WASHINGTON - Three senior House members announced Tuesday that they would not seek reelection in 2014, offering both parties prime pickup opportunities in the midterm races.
The clearest opportunity for a party switch comes in Utah, where Democrat Jim Matheson said he would step down rather than make what likely would have been another bruising run in the ruby-red state.
Matheson won a seventh term in 2012 by just 768 votes against Mia Love, mayor of Saratoga Springs and a rising GOP star who plans to run again in 2014. Mitt Romney carried the district by 37 percentage points, the most lopsided result of any district currently represented by a Democrat. He becomes the first Democrat to announce plans to retire.
"While at the end of 2014 my tenure in the House of Representatives will come to an end, my duty to our state and our country will undoubtedly continue," said Matheson, the son of a former Utah governor whose brother ran unsuccessfully for the post in 2004.
Though Democrats are highly unlikely to hold that seat, two opportunities in more competitive terrain opened elsewhere as Rep. Tom Latham (R., Iowa) and Frank Wolf (R., Va.) announced their plans to retire.
Ten-term veteran Latham, a close ally of Speaker John A. Boehner, represents a district President Obama carried in both of his elections. Latham defeated Democratic Rep. Leonard Boswell in 2012 in a rare contest of sitting incumbents caused by redistricting.
Wolf, first elected in 1980, represents parts of Northern Virginia that are increasingly trending Democratic. Romney narrowly carried the district in 2012 as Wolf cruised to a 19-point victory.

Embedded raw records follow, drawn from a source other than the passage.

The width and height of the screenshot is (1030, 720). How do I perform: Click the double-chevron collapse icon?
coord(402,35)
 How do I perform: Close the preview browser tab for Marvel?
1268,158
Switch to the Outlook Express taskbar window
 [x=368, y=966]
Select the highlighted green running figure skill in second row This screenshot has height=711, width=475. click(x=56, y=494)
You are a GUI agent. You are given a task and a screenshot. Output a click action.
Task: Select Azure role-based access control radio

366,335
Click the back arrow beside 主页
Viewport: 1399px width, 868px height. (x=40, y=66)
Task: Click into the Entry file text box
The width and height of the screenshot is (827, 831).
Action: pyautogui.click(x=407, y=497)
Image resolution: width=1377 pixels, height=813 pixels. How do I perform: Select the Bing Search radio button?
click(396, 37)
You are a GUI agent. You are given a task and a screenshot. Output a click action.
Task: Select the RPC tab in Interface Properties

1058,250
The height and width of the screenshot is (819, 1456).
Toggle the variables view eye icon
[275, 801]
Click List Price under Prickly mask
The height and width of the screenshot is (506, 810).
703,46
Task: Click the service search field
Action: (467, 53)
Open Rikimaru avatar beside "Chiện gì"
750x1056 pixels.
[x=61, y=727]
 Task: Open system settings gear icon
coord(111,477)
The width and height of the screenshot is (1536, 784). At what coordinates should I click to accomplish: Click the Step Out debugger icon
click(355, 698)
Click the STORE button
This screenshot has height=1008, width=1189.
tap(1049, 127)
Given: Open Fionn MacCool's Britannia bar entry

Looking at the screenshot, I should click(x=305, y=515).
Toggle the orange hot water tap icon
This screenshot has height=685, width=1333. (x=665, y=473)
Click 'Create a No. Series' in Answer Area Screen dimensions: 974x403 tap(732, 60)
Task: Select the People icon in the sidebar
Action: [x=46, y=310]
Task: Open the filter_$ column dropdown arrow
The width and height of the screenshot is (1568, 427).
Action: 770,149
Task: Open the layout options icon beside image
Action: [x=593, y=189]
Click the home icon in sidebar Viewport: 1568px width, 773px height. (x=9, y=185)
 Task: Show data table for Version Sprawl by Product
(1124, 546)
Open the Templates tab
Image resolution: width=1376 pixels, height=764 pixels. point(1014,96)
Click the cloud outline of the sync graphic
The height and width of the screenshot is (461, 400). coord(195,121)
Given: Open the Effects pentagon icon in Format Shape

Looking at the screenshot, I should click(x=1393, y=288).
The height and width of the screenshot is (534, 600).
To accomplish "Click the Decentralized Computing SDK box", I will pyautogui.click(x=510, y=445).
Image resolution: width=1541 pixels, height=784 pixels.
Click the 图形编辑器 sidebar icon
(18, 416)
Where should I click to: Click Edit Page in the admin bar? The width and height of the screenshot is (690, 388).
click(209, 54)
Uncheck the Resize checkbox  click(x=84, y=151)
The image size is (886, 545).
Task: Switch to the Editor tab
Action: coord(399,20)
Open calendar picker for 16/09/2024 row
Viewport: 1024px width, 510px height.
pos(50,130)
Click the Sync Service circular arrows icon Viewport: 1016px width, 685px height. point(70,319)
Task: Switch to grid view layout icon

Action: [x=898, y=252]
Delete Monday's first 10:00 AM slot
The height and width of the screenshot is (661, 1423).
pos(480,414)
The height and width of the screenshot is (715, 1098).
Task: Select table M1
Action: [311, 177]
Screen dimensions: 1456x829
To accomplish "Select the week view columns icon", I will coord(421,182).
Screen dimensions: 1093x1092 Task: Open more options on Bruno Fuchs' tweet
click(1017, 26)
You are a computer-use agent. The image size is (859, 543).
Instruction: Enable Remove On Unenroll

As Democrats eye a long-shot bid to regain control of the House, districts such as Latham's and Wolf's are prime targets. Currently 16 Republicans represent districts Obama won in 2012, and 14 represent districts where Romney won by less than 3 percentage points. Democrats need to pick up at least 17 seats to win the majority, pending the outcome of special elections in several districts.
The House is just days into an extended Christmas recess, a time when lawmakers traditionally make retirement announcements such as the three that came Tuesday.